М. г. Я только приводил в разговоре замечания Г. Сеньковского, смысл которых состоял в том, что вы «обманули публику». Вместо того, чтобы видеть в этом с моей стороны простое повторение или ссылку, вы нашли возможным почесть меня за отголосок г. Сеньковского; вы в некотором роде сделали из нас соединение, которое закрепили следующими словами: «Мне всего досаднее, что эти люди повторяют нелепости свиней и мерзавцев, каков Сеньковский». В выражении: эти люди — разумелся я. Тон и горячность вашего голоса не допускали никакого сомнения в вашем намерении, даже если бы логика допускала неопределённость значения. Но то, что повторялись нелепости, не могло, разумно говоря, вас беспокоить; следовательно, вам показалось, что вы нашли во мне и слышали их отголосок. Оскорбление было довольно ясное: вы делали меня участником «нелепостей свиней и мерзавцев». Впрочем, к стыду моему или к моей чести, я не признал или не принял оскорбления и ограничился ответом, что если вы непременно хотите дать мне участие в выражении: «обманывать публику», то его я вполне принимаю на свой счёт, но что я отказываюсь от приобщения меня к «свиньям и мерзавцам». Соглашаясь таким образом, и против моей воли, сказать вам, что вы «обманываете публику» (литературно, потому что всё время шёл вопрос о литературе) , наибольшее, что я делал — это только обиду литературную. Ею я отвечал и давал себе удовлетворение за обиду личную. Надеюсь, что я предоставил себе роль достаточно добродушную и довольно миролюбивую, так как, даже при взаимности оскорблений, ответное никогда не равняется начальному, в котором именно заключается сущность обиды. А между тем и после этого вы всё-таки обратились ко мне со словами, возвещавшими фешенебельную встречу: «Это через чур», «это не может так окончиться», «мы увидим» и т. д. Я ждал доселе исхода этих угроз.
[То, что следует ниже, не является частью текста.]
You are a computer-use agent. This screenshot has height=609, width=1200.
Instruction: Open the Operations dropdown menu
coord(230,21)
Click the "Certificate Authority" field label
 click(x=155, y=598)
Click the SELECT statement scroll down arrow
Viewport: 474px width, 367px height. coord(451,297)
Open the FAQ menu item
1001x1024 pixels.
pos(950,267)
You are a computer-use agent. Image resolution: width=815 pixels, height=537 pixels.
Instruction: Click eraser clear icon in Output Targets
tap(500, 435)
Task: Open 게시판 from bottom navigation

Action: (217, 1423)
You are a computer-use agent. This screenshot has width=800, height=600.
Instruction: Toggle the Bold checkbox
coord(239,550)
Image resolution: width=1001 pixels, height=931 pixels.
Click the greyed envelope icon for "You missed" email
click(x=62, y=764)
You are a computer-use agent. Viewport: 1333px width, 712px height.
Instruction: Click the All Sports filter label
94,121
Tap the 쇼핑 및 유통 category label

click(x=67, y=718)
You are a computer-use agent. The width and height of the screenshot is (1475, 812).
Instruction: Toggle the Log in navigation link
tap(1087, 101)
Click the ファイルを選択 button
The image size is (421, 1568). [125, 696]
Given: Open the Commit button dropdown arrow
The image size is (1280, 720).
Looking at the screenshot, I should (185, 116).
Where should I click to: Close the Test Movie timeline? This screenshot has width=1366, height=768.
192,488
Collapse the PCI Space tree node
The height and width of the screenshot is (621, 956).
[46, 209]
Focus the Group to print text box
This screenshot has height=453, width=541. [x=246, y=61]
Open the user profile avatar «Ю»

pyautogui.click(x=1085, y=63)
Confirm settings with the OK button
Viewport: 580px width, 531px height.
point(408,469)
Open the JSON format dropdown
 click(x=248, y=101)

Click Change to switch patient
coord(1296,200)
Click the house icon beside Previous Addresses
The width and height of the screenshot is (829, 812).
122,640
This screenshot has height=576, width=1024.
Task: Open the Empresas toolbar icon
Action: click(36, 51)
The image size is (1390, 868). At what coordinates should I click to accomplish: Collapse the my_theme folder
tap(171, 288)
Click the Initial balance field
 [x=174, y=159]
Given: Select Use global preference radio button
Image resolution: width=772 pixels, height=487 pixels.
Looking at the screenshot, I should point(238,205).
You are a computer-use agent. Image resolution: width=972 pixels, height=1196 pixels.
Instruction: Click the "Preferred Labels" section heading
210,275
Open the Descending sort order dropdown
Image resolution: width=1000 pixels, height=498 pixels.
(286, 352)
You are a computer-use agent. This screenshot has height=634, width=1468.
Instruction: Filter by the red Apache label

Но так как я не получал от вас никаких известий, то теперь мне следует просить от вас удовлетворения:
1) в том, что вы сделали меня участником в нелепостях свиней и мерзавцев.
2) в том, что вы обратились ко мне с угрозами (равнозначащими вызову на дуэль), не давая им далее ходу.
3) в неисполнении относительно меня правил требуемых вежливостью: вы не поклонились мне, когда я уходил от вас.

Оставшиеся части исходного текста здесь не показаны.